The Province should also work with businesses, municipal governments, public health and economic development departments, and other agencies to build the capacity needed to bring local food infrastructure back to Ontario.
A review of regulations that hamper small food enterprise could also lead to the creation of new jobs in Ontario. In rural, suburban, and urban parts of the province, entrepreneurs are finding unclear and outdated, intelligence-challenging regulations that don’t affect health, safety, or the environment, but hamper their ability to undertake a business venture.
PC MPP Ernie Hardeman has launched a survey of food processors, asking what regulations are causing headaches and to determine how the sector can be better supported. Some regulations don’t work for small-scale local enterprises and have resulted in closures. Governments need to be leading or supporting, not hindering the local economy.
Finally, the government can create jobs by investing in our communities, as has been proposed by the Green Party. Community food solutions from social entrepreneurs and non-profit organizations are forming healthier communities through community development programs, food literacy, and local economic development. Their work is often high-impact but low-budget. Governments have been largely missing in action, and must engage more closely with this on the ground work.

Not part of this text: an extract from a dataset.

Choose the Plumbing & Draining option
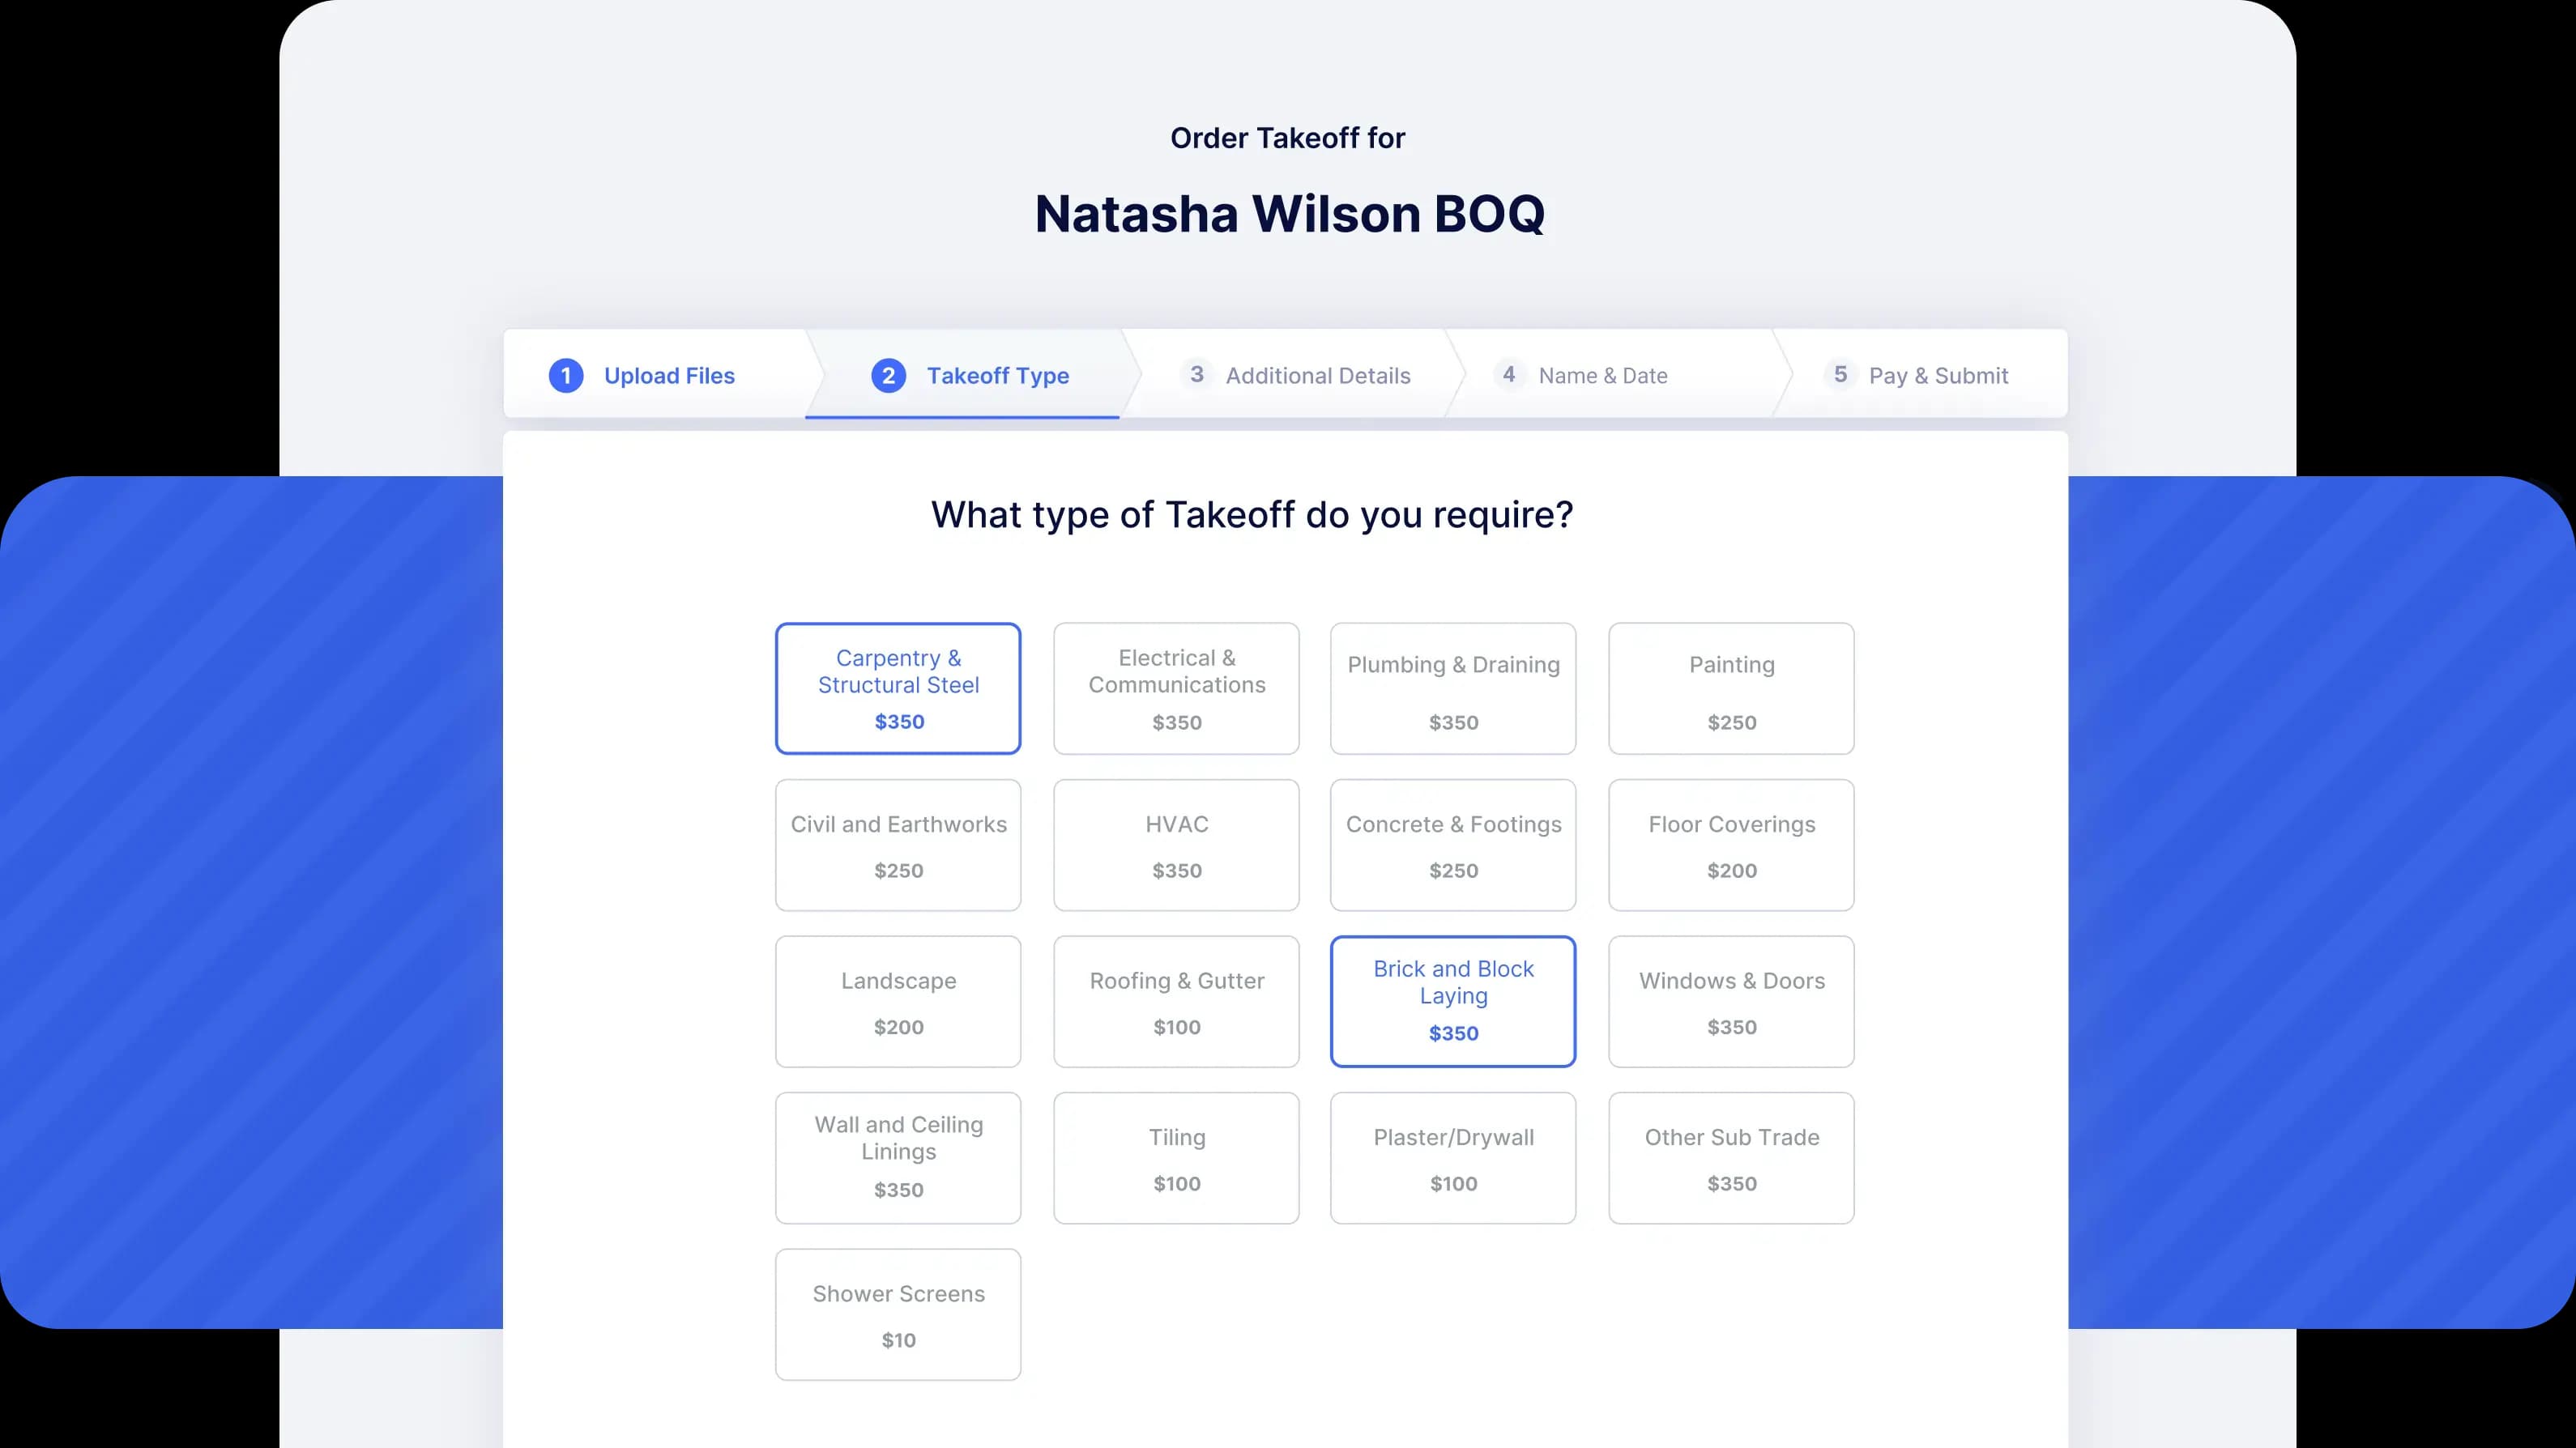2576x1448 pixels. [1452, 688]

Providing stable community grants and funding to this work would be money well spent in creating good food sector jobs. Shifting a relatively small funding pool through in any of a number of ministries could be used by organizations to implement preventative health solutions while creating multiplier social and economic effects. Young people are ready with the skills and passion to work in this area and to show results.
By focusing on strong good food procurement and capacity, better regulations, and community funding, we can create healthier urban centres alongside more vibrant rural communities. The quicker we act, the sooner we see more people employed in this most critical sector.